The money-market mutual-fund industry remains prone to destabilizing panics even with new regulations already in place, Bernanke said in a speech at a conference hosted by the Federal Reserve Bank of Atlanta in Stone Mountain, Georgia. "The risk of runs created by a combination of fixed net asset values, extremely risk-averse investors and the absence of explicit loss-absorption capacity remains a concern," Bernanke said in his remarks.
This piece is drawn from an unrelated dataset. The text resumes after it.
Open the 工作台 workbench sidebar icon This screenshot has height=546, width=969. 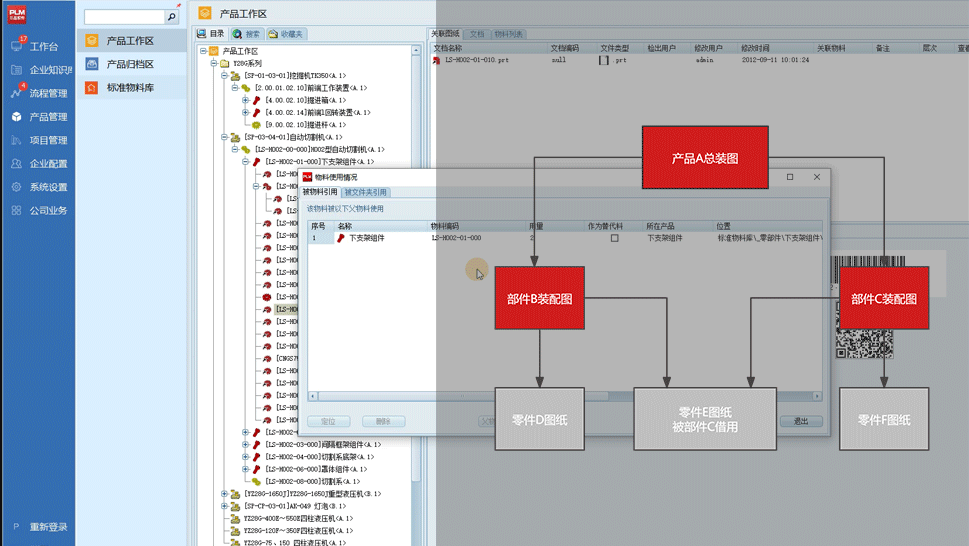point(17,46)
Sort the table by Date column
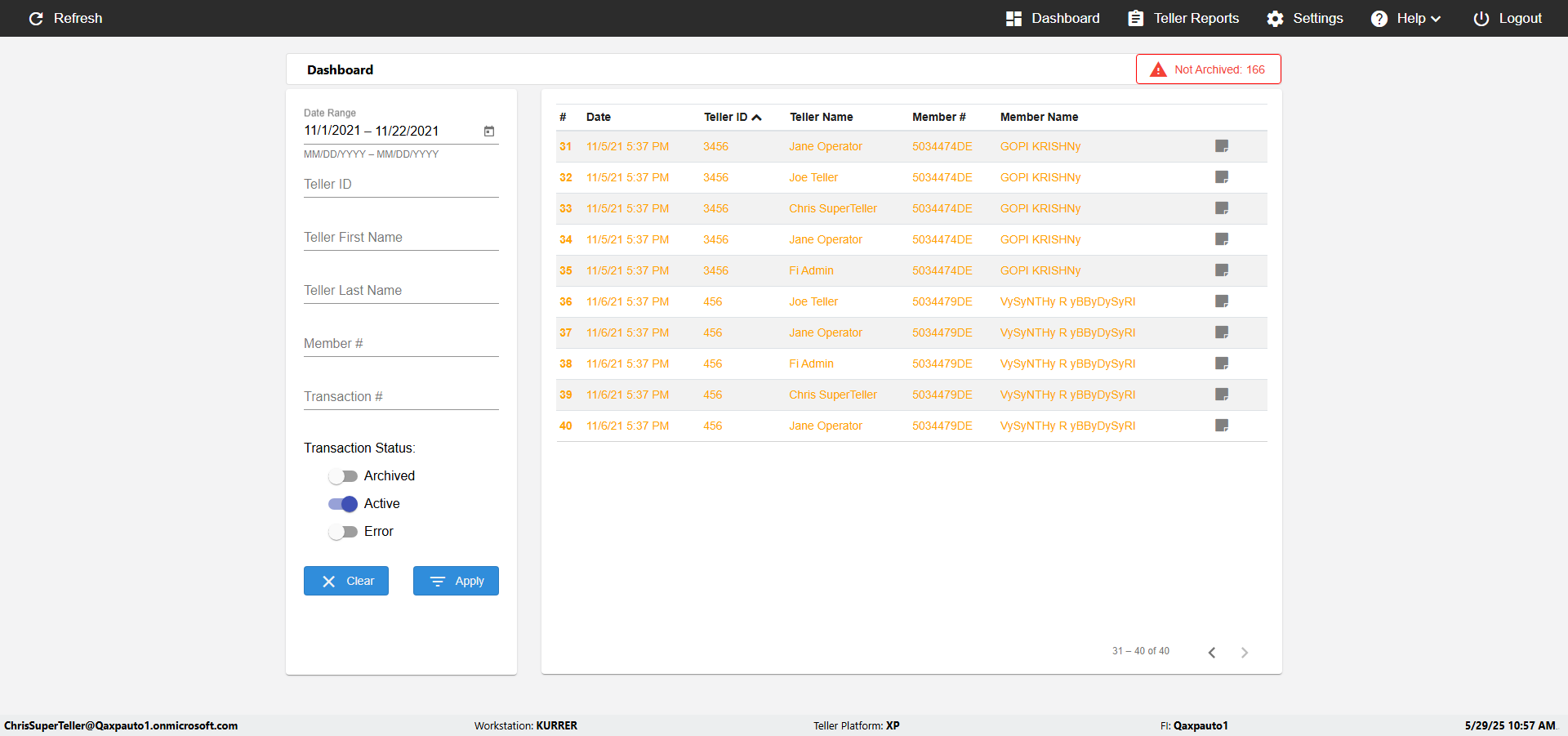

During the financial crisis, the Treasury Department and Federal Reserve headed off a rising panic by vowing to backstop all money funds after a large money fund with exposure to Lehman Brothers Holding Inc.'s debt "broke the buck," which happens when a fund's net asset value falls below $1. The Securities and Exchange Commission imposed rules on the kinds of investments that money funds could hold in 2010 and SEC Chairman Mary Schapiro has advocated for additional measures, which Bernanke said Monday night may be necessary.
(Excerpt) Read more at online.wsj.com ...
Thanks advance_copy.
Yea, and the US Federal government’s credit rating was just downgraded.. again. That’s twice for O’Bummer, never for anyone else.
So what is the government going to do? Borrow more money and make everything that much worse? Yea, that’s probably what they’ll do. It’s what Bush did in ‘08, and what The Won doubled or tripled down on.
Yea, it’s gonna blow, but the government can only make it worse by any direct action they could take. They could get out of the way, but they won’t. No votes in that.
The pain of Wall Street almost spilled over to the "real economy" (money markets) which would have resulted in runs on banks and a depression.
Interesting that Bernanke commented on the money market funds today.
“Don’t you dare get all white on us and go out there seeking PROFIT!! “- Bernanke
He outa know, he's partly (or perhaps even largely) responsible, n'est ce pas?
.
It reads like a repeat of LTCM, I just finished a book on LTCM.
It reads like a repeat of LTCM, I just finished a book on LTCM.
Commodities will ZOOM again, more.
Funny money and not funny reality isn’t it?
We are well and truly screwed.
TARP was just the “tip of the iceberg.”
The scare on Wall Street went into high gear after Lehman collapsed, but it went into sheer hysteria when a money market fund, known as “Reserve Primary Fund,” with holdings of about $65B, marked their NAV (net asset value) to $0.97 as a result of the Lehman implosion. Lehman sold a lot of corporate short-term debt, which had been bought up by various money market funds in the past.
Now, some additional information on Reserve Primary Fund: It’s the nation’s oldest money market fund. By “breaking the buck” (ie, going below $1.00 NAV), Reserve Primary caused a stampede out of money market funds into short-term Treasury debt at a breathtaking pace between September 15 to 16, 2008.
By Friday, Sep. 19, 2008, the Treasury was guaranteeing retirement funds in MMF’s up to $250K, and stood ready to stopgap up to $50B of MMF’s for losses.
And then the bailouts really got going, with TARP and all manner of Fed asset-swap programs.
Now, why is Bernanke running his gob about MMF’s today? I think this has something to do with it:
http://www.reuters.com/article/2012/03/29/reserve-sec-idUSL2E8ETAM120120329
I think some dirty laundry is about to be aired.